Data provided below:
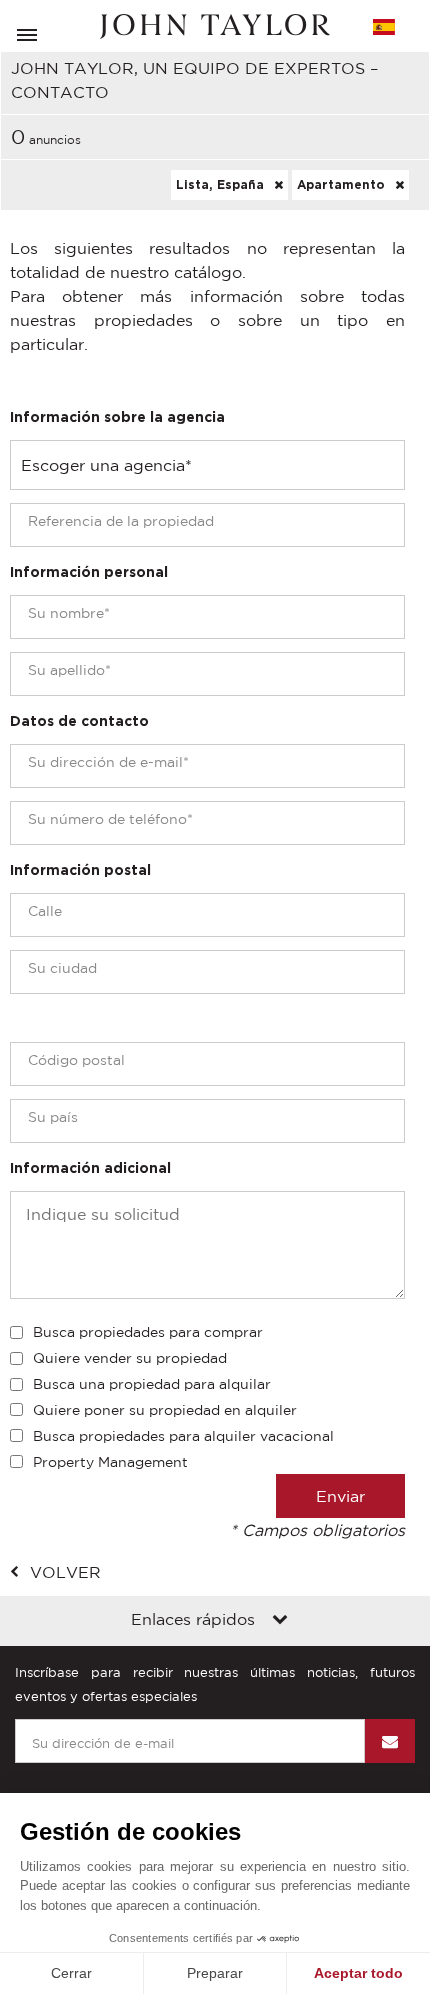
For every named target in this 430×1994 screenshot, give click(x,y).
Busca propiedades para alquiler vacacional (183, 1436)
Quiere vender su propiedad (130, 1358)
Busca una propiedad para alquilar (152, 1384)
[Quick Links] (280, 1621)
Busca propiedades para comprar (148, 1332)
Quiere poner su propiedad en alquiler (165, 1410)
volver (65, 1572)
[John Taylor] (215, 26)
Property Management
End of Data provided.
Data provided below:
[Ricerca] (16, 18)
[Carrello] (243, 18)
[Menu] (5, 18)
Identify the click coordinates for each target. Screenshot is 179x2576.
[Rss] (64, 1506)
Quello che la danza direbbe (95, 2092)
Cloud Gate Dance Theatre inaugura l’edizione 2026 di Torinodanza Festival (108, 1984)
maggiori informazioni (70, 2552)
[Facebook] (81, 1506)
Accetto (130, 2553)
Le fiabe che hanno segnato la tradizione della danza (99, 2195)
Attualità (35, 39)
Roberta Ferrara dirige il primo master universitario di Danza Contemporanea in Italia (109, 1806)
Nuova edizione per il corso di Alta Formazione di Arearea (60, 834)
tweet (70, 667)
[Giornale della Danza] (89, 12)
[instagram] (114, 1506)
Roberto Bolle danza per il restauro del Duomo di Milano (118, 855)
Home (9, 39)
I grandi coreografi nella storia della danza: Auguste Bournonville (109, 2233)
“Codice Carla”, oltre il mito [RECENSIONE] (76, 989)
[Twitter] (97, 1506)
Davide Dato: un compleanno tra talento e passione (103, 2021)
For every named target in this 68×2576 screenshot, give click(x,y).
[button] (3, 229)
End of Data provided.
**Goal of the exercise:**
Say how many lines of the listing above contain "give", with no other words.

**Written answer:**
2